### DIRECTIVE
The Java question below sets several output properties on its Transformer. Name each one along with the value the program assigns to it.

0

Suggest the following program:

    import java.io.StringReader;

    import javax.xml.transform.OutputKeys;
    import javax.xml.transform.Transformer;
    import javax.xml.transform.TransformerFactory;
    import javax.xml.transform.stream.StreamResult;
    import javax.xml.transform.stream.StreamSource;

    public class CrDemo {
        public static void main(String[] args) throws Exception {
            final String xml = "<a>foo&#13;\nbar&#13;\n</a>";
            final TransformerFactory tf = TransformerFactory.newInstance();
            final Transformer t = tf.newTransformer();
            t.setOutputProperty(OutputKeys.OMIT_XML_DECLARATION, "yes");
            t.setOutputProperty(OutputKeys.INDENT, "no");
            t.setOutputProperty(OutputKeys.STANDALONE, "yes");
            t.transform(new StreamSource(new StringReader(xml)), new StreamResult(System.out));
        }
    }

The output looks like this:

    <a>foo&#13;
    bar&#13;
    </a>

Is it possible to prevent the Transformer from escaping CR?

### RECORDED INFORMATION

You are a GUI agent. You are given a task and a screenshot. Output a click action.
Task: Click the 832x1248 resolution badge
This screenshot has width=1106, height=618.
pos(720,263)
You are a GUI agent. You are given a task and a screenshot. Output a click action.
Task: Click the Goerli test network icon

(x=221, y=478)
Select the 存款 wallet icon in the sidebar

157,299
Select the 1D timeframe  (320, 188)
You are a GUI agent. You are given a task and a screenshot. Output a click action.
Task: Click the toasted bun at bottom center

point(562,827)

### FINISHED TASK
- OMIT_XML_DECLARATION: "yes"
- INDENT: "no"
- STANDALONE: "yes"